Arnold Palmer truly was The King

Arnold Palmer truly was The King

Published Nov. 15, 2016 1:54 p.m. ET

There have been a handful of transcendent athletes over the past century, men and women who've made their mark in sport, entertainment and/or culture. There were better golfers and more important social figures. But there was never mistaking that there could only be one King and that was Arnold Palmer.

The 87-year-old golfer died Sunday, leaving behind one of the great legacies and personal empires that golf, or sports, has ever seen.
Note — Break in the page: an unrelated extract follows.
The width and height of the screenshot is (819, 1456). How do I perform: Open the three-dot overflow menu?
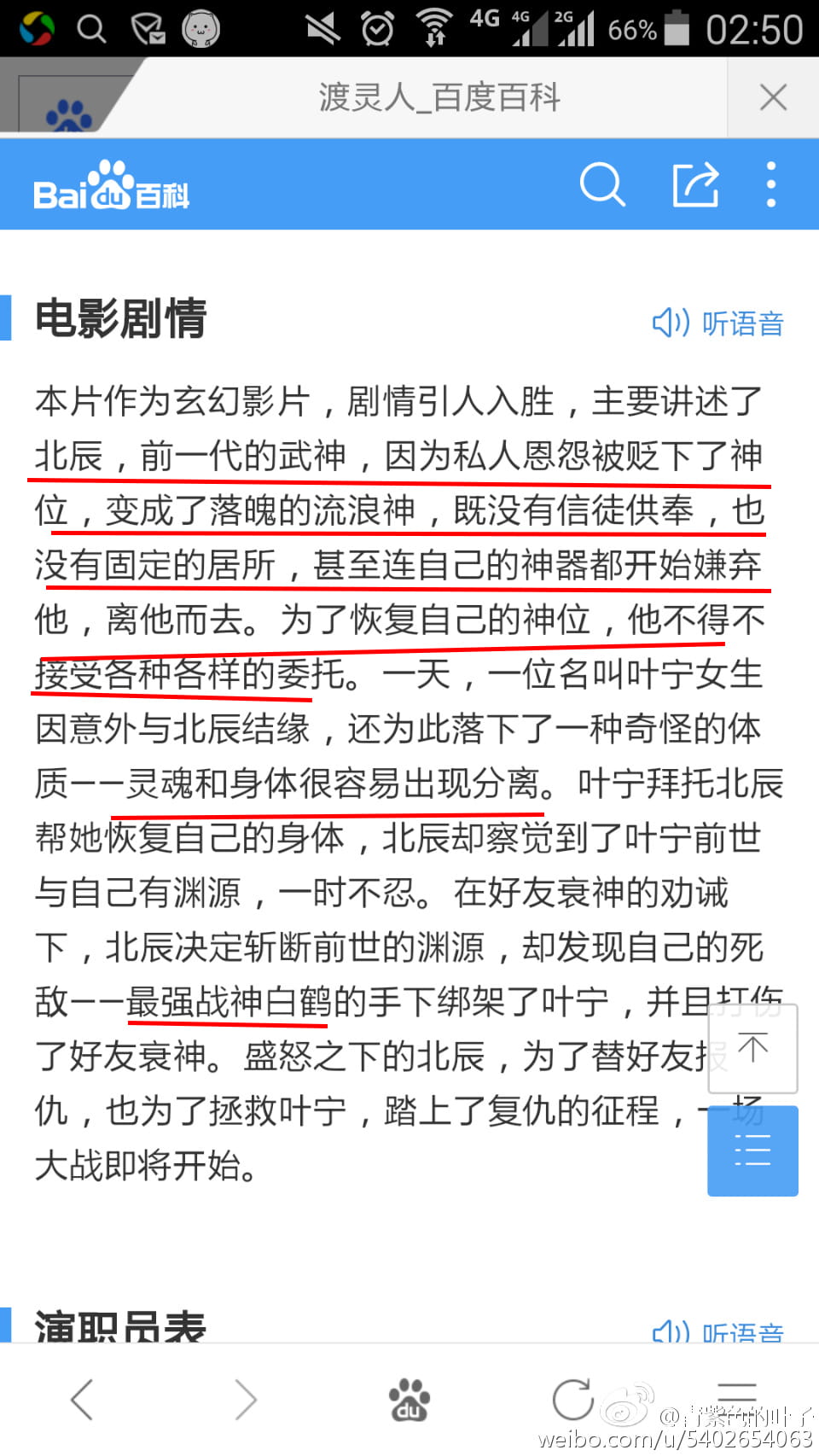[x=771, y=183]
It can be argued that Arnold Palmer changed his sport perhaps more than any athlete has changed theirs. Golf had a deservingly stoic and stuffy reputation that'd been mocked for years until Arnie came along, with his dashing good looks and a power game the sport had never seen. With that distinctive swing, a swashbuckling style and unprecedented desire to hit the cover off every drive he ever stood over, Palmer exuded cool, like Don Draper in spikes. He was the successor to Hogan and the predecessor to Nicklaus, bridging the gap between old and new, even though no one realized the latter at first. When Nicklaus was usurping Palmer atop the game, it was Palmer who still held onto his "Army" of fans, the legion who would follow him around the course, including at the 1960 U.S. Open, when Palmer famously beat them both for perhaps his greatest title. Jack was the outsider - a little chubby and a bit square. He was the guy you wanted to golf like. Palmer was the guy you wanted to be.

He won 62 times on Tour, won a U.S. Amateur title and seven majors. He was a Ryder Cup hero, winning 22 matches in his career, the most among Americans. The 2016 edition starts in five days, making the timing of Palmer's passing all the more touching.

ADVERTISEMENT

One doesn't just become a king because he's great at one thing. Palmer was great at a lot of things, most notably in becoming the first modern-day pitchman (with help from agent Mark McCormack) and setting the standard for post-athletic success.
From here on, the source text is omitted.